A friend of mine had a party the other night, which I only found out about a few days later. I knew he was planning this event, but then I didn’t know when and where it will take place. Was I upset that I wasn’t invited? Was I mad that he invited only two other members of our small group of eight or so? I don’t really know… Was I supposed to feel any sort of resentment or hurt? To be honest, I didn’t feel any resentment nor hurt. This guy doesn’t owe me anything, he doesn’t have to invite me if he doesn’t want to. I am not thaaaat close to him any ways. These thoughts came to my head when one of the members who wasn’t invited was going on and on about how that friend only invited two people and not the rest, when we always invite him to our stuff… etc.. etc.. etc..
It then dawned on me; Expectancy: It is an illness of it’s own. To me it is a negative connotation to lust. Now ‘lust’ doesn’t necessarily have to be taken in its sexual terminology, it can also mean a very strong desire for something; similarly ‘expecting’ is when one regards (has a strong desire) for something to likely happen. [see quotes below]
Lust |ləst| noun very strong sexual desire : he knew that his lust for her had returned. • [in sing. ] a passionate desire for something: a lust for power.
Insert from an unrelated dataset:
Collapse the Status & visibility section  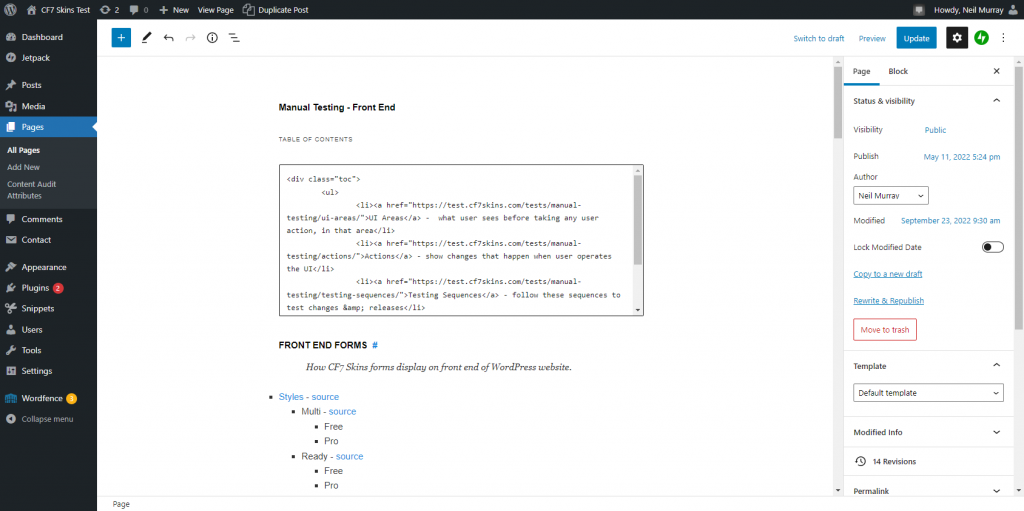pos(996,101)
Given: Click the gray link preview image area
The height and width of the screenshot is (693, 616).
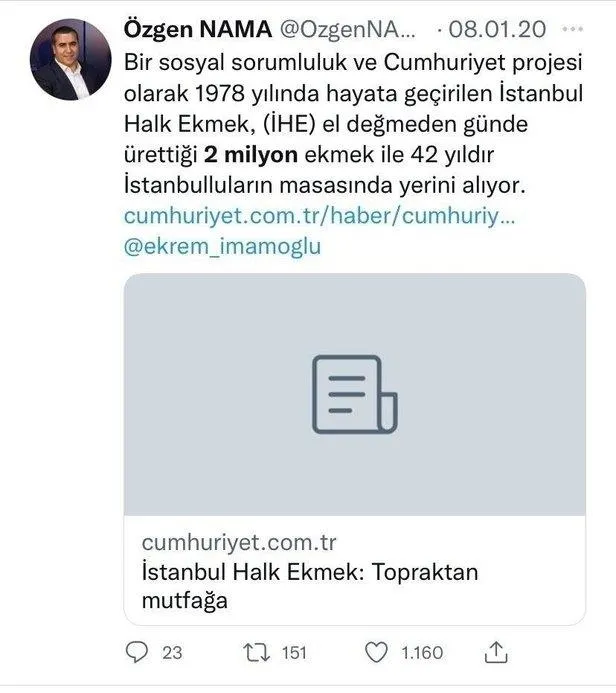Looking at the screenshot, I should pyautogui.click(x=354, y=330).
Expect |ikˈspekt| verb [trans.] regard (something) as likely to happen : we expect the best | [trans.] he expects the stock market to sink further [with clause]: we expect that farmers will harvest 63 million acres of hay. • regard (someone) as likely to do or be something: [trans.] they were not expecting him to continue. • believe that (someone or something) will arrive soon: Celia was expecting a visitor. • look for (something) from someone as rightfully due or requisite in the circumstances: we expect great things of you. • require (someone) to fulfill an obligation: [trans.] we expect employers to pay a reasonable salary. • (I expect) informal used to indicate that one supposes something to be so, but has no firm evidence or knowledge: they’re just friends of his, I expect | [with clause] I expect you know them?
Hence ‘Expectancy’ = ‘Lust’ (to some degree). If I keep expecting people to do things for me, I am lusting after them and I am putting my trust in them. People who have character defects, flaws and other personal issues of their own. I start depending on these people. Then when they “forget” to invite me to their party or something, I start hurting my self-esteem and self-worth, I start going into self-pity, self-loathing and victimization. All because I was “Expecting”.
How about I stop expecting from anyone anything. The only one I know to trust, that has no defect of character, that is fully complete and perfect in every shape and form – is God, my higher power. I know and believe that everything He does is for my best, He doesn’t forget me nor forsake me in any way. He loves me just the way I am and doesn’t expect from me anything what so ever. Therefore just for today – I would love to give thanks for this great gift of life, and all the abundant gifts He showers upon me daily (whether they seem to me as positive or challenging is another thing – nonetheless I am positive that they are all His gifts one way or another) – God gives these to me and expect nothing what so ever in return!
Thanks God for this beautiful day and gift you shower upon me. I love you so much!!!